- _Assigned task_:
Copy out the data from the line containing "Show the coordinate axes icon" to its last line, exactly. No pictures.
++++++++++++++++++++
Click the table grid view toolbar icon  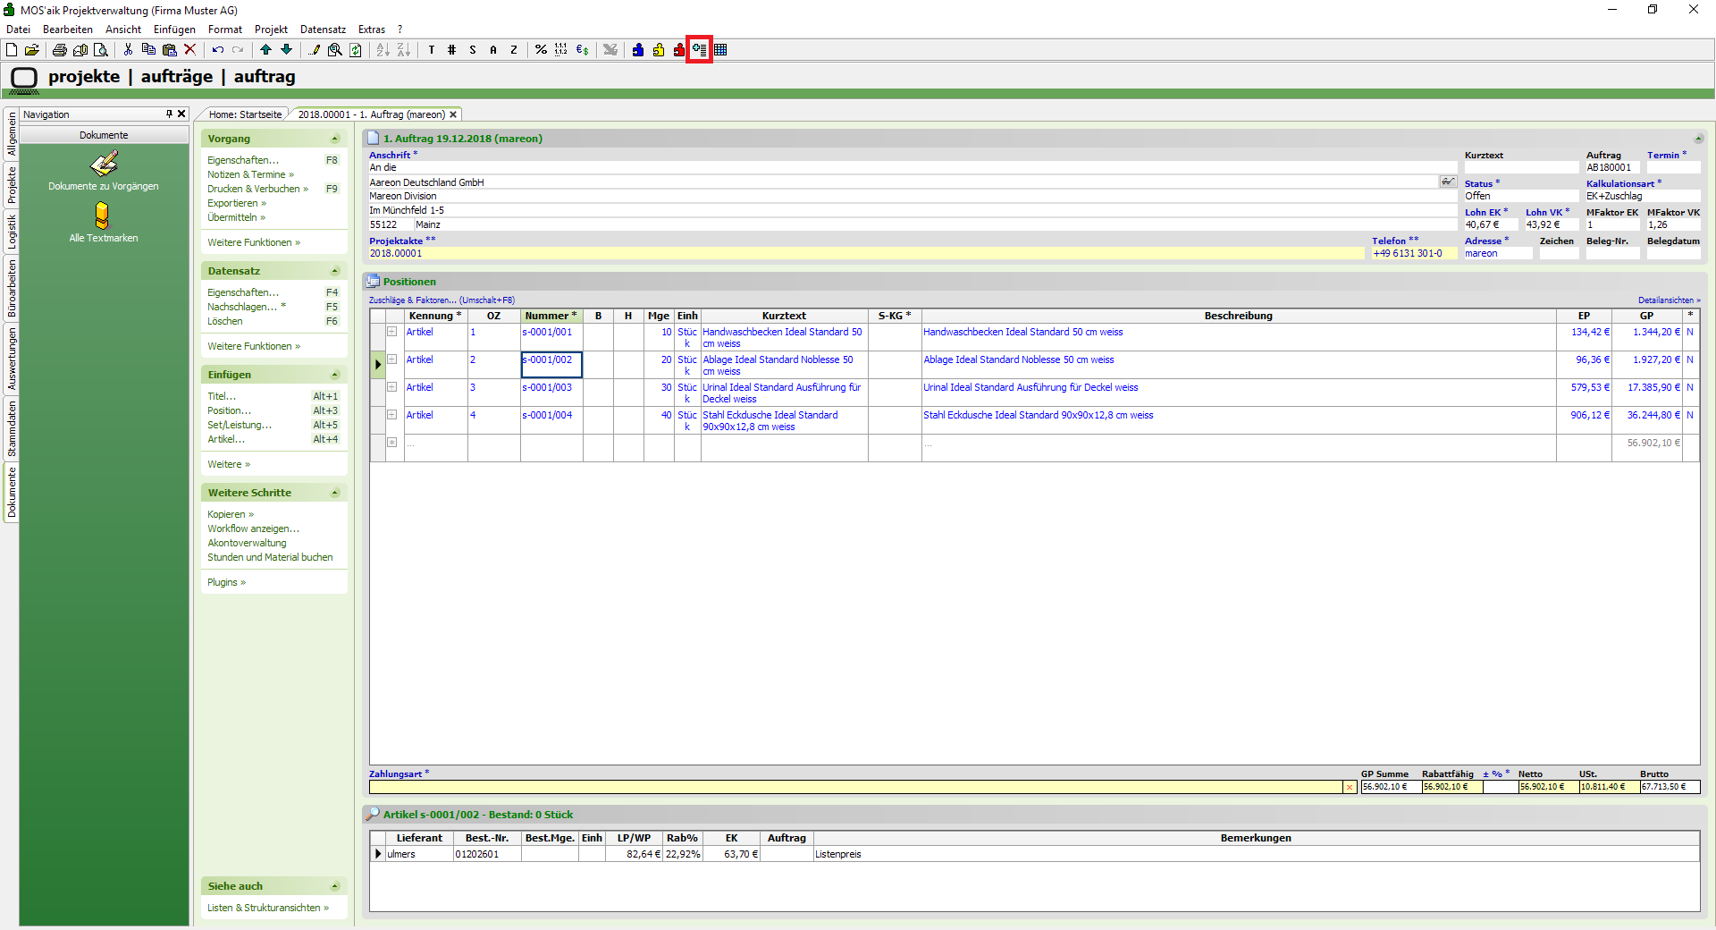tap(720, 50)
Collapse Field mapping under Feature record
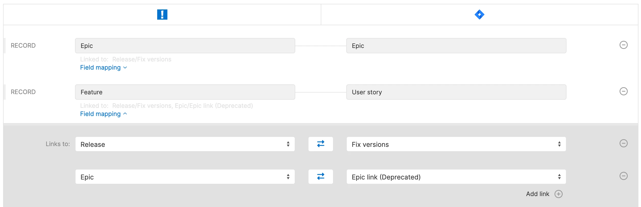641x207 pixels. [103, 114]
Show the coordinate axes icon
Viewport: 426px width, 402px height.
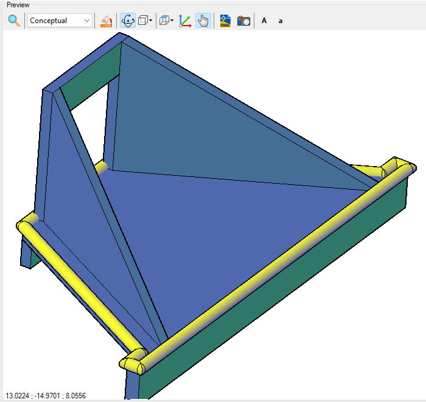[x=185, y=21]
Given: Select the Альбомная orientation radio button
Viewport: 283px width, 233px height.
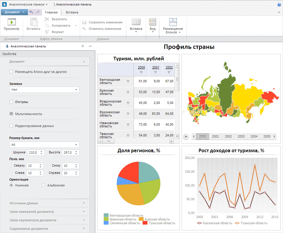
++++++++++++++++++++
- _Result of this exercise_:
Show the coordinate axes icon
Viewport: 426px width, 402px height.
[x=185, y=21]
Given: Select the Альбомная orientation radio button
Viewport: 283px width, 233px height.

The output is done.